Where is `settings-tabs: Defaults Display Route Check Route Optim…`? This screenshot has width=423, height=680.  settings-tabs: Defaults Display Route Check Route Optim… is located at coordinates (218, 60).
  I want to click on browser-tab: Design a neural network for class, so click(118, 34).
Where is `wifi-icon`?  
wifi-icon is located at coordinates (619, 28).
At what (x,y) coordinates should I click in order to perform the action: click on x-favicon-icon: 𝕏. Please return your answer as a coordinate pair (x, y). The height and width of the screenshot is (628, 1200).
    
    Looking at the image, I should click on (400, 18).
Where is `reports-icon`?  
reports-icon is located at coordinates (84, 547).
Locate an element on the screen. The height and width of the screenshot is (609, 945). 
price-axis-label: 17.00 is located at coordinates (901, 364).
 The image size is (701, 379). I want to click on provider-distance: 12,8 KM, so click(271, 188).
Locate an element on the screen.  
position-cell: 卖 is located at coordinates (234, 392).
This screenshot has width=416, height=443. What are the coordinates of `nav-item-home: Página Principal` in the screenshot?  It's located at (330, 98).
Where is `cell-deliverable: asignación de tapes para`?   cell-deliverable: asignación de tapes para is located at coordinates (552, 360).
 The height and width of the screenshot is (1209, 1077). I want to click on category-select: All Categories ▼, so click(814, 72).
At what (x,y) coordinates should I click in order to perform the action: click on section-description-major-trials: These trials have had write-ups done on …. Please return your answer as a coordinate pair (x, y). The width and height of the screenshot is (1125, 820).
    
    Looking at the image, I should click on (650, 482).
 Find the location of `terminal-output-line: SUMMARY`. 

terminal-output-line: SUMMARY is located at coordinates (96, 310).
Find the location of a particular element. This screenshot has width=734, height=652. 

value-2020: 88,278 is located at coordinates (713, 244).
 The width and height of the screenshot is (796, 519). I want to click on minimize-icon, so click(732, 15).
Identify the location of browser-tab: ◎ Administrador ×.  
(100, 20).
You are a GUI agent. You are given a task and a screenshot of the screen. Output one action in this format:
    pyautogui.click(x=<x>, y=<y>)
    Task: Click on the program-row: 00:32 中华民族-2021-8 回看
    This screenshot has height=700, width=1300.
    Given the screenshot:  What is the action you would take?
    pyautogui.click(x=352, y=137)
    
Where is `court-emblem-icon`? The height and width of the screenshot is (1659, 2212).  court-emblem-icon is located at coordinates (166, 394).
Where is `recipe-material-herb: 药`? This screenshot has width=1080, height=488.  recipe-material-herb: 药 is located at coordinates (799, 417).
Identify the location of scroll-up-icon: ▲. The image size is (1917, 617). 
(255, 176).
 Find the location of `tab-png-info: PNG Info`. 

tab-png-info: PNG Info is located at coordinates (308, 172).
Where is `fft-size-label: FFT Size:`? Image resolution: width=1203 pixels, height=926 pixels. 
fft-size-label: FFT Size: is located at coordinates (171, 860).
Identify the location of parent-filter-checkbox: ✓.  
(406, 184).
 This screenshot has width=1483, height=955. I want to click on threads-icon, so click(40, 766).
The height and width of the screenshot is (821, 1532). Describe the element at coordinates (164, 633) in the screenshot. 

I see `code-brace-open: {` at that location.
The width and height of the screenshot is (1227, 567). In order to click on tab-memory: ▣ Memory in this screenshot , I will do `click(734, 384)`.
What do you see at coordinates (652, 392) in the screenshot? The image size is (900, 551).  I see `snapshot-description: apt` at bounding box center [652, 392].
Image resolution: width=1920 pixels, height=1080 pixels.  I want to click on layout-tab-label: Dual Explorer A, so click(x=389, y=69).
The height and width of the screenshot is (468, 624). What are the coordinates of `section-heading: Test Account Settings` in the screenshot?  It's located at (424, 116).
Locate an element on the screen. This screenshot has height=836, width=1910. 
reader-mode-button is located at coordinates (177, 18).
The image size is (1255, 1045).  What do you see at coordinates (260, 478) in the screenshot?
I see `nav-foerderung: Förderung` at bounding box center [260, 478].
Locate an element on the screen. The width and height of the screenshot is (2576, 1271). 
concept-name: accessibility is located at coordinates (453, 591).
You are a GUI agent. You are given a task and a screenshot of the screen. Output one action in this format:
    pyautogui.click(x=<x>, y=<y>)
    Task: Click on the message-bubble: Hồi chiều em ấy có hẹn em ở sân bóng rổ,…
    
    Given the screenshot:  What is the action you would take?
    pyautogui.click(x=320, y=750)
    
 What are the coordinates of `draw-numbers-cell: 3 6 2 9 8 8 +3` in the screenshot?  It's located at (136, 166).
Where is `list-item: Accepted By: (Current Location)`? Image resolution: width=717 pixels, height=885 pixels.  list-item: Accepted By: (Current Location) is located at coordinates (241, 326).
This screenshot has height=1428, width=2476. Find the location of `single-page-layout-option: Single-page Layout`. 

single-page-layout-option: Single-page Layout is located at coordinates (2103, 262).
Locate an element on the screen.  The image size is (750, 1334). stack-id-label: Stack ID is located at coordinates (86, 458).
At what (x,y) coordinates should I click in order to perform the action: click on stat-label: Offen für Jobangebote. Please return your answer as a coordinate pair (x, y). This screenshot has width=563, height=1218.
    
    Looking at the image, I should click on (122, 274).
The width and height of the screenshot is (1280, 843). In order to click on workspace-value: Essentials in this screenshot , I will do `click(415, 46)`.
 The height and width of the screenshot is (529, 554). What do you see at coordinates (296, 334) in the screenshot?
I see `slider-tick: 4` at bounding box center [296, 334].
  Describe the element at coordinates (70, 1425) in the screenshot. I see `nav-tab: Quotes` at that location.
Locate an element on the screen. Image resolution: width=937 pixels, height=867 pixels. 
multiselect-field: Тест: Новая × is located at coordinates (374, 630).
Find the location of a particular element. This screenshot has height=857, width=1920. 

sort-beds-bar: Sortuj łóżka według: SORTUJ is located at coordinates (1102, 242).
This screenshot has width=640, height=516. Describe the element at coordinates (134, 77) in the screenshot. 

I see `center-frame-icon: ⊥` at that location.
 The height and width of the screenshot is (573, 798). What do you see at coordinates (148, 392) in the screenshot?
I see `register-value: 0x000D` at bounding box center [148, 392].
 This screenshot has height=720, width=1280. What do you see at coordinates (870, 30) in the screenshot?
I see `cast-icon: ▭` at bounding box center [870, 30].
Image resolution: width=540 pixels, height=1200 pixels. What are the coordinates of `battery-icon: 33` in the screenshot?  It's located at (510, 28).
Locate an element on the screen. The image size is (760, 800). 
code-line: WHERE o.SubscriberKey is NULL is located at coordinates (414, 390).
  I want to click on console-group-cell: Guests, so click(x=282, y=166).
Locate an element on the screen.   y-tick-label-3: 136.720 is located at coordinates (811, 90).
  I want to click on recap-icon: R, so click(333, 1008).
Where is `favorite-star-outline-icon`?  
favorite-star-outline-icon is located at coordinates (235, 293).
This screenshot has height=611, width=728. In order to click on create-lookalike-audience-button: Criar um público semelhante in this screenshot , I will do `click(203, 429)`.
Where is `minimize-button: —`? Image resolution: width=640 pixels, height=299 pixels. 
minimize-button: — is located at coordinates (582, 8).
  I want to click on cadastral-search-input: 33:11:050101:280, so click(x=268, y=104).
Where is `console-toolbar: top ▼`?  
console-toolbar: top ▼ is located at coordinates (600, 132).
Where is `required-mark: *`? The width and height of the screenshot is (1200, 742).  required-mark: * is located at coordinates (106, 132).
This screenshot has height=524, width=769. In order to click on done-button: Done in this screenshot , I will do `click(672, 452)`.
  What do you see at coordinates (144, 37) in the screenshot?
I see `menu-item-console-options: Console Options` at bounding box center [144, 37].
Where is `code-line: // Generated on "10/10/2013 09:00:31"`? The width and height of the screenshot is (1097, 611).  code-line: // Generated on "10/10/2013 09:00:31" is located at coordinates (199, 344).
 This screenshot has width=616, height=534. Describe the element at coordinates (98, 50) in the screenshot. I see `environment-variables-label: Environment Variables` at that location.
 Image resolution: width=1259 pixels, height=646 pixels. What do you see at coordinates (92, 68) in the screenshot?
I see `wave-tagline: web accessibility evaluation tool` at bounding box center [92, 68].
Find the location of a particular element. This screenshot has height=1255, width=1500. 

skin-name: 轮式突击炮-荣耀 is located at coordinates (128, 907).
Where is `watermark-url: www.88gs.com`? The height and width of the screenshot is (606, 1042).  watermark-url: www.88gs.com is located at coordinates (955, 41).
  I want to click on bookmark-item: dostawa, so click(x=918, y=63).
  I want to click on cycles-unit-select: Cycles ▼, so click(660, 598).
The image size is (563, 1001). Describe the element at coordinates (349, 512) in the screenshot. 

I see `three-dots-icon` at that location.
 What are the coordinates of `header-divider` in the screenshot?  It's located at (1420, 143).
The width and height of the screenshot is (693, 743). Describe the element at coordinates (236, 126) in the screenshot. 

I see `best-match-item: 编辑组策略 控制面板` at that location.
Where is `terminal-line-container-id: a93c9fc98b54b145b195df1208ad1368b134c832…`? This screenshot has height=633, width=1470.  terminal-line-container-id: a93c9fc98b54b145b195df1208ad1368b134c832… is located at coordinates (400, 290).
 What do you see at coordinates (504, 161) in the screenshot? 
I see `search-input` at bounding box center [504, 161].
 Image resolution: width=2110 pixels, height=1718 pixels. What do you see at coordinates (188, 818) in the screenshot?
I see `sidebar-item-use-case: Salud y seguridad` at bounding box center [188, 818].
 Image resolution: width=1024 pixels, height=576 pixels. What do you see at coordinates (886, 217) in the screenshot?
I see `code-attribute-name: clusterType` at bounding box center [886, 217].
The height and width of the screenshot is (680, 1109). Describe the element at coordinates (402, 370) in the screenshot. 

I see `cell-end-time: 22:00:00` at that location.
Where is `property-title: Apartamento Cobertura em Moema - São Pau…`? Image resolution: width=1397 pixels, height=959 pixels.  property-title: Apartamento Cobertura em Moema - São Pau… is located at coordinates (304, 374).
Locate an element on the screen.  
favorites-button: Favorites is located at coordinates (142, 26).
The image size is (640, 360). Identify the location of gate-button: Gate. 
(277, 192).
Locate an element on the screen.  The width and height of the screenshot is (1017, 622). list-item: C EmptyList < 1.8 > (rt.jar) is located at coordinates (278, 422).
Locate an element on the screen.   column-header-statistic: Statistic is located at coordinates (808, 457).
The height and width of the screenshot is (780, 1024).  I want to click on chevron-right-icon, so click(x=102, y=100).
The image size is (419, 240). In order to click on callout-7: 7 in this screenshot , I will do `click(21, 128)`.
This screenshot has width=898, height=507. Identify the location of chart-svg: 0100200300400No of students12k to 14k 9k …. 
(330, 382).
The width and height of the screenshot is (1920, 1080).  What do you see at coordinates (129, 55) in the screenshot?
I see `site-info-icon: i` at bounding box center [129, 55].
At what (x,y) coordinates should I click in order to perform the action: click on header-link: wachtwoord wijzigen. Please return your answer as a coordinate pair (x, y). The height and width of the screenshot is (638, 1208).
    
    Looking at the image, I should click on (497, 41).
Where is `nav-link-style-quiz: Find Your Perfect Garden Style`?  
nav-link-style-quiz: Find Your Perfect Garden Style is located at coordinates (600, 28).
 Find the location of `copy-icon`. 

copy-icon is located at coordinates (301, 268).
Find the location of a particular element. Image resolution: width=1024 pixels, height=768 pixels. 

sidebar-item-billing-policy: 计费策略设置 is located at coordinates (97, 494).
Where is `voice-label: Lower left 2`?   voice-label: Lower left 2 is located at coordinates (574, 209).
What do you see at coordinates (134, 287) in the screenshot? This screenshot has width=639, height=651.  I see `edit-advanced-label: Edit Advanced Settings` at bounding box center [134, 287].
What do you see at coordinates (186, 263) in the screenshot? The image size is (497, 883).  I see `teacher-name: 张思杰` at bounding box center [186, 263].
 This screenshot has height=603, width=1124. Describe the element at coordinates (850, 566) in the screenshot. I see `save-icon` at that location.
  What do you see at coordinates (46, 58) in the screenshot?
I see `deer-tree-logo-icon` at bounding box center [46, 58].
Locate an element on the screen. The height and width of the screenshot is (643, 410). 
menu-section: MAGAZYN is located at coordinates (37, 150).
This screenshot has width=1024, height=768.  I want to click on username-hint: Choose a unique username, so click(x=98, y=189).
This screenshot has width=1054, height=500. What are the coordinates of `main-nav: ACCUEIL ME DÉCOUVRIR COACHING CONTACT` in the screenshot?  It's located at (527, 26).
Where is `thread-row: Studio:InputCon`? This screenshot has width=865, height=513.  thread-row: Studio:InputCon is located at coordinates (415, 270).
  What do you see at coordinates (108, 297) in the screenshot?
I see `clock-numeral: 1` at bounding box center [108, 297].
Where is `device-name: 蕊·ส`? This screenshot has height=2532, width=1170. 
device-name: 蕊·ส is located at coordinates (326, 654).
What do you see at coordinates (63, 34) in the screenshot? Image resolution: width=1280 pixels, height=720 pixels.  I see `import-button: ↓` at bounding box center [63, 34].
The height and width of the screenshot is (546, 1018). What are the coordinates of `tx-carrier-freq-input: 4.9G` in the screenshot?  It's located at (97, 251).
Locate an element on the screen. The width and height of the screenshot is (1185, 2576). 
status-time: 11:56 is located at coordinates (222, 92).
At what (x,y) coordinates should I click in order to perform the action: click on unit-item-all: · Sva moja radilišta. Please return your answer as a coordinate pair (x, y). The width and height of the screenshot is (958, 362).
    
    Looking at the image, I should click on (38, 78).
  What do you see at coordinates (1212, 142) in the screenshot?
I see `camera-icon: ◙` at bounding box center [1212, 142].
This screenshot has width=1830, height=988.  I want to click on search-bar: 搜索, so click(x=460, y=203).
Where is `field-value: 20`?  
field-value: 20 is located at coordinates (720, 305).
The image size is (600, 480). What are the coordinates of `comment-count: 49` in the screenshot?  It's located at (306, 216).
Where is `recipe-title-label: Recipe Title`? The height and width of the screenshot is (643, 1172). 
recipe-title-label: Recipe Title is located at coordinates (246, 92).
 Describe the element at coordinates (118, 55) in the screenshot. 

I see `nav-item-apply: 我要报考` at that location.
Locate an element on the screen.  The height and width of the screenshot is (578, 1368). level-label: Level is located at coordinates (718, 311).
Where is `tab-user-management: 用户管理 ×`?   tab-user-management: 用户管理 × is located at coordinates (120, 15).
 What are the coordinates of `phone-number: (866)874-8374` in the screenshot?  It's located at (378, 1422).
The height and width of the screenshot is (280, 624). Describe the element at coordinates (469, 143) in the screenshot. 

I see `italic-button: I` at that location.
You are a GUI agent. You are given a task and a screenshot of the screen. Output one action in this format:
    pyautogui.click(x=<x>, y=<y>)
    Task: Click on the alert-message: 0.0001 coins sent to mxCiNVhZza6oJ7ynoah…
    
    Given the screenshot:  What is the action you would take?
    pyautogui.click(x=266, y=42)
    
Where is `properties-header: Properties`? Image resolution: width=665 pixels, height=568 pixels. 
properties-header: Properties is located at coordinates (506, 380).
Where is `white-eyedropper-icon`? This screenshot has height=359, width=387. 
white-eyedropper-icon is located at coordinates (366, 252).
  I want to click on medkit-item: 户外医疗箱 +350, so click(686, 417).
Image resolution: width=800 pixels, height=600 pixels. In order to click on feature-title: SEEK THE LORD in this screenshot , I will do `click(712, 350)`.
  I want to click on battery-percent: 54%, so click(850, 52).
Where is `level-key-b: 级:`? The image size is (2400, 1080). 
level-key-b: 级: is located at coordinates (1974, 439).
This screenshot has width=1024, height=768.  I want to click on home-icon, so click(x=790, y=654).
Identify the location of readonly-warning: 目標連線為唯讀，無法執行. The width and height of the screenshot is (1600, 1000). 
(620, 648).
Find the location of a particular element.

DIRECTIONS: Swap every "element" for "item" in the rows from the line with "Locate an element on the screen. Image" to the line with "sort-beds-bar: Sortuj łóżka", changing nothing else, and give back only those lines.

RESPONSE TO THE EXERCISE:
Locate an item on the screen. Image resolution: width=937 pixels, height=867 pixels. 
multiselect-field: Тест: Новая × is located at coordinates (374, 630).
Find the location of a particular item. This screenshot has height=857, width=1920. 

sort-beds-bar: Sortuj łóżka według: SORTUJ is located at coordinates (1102, 242).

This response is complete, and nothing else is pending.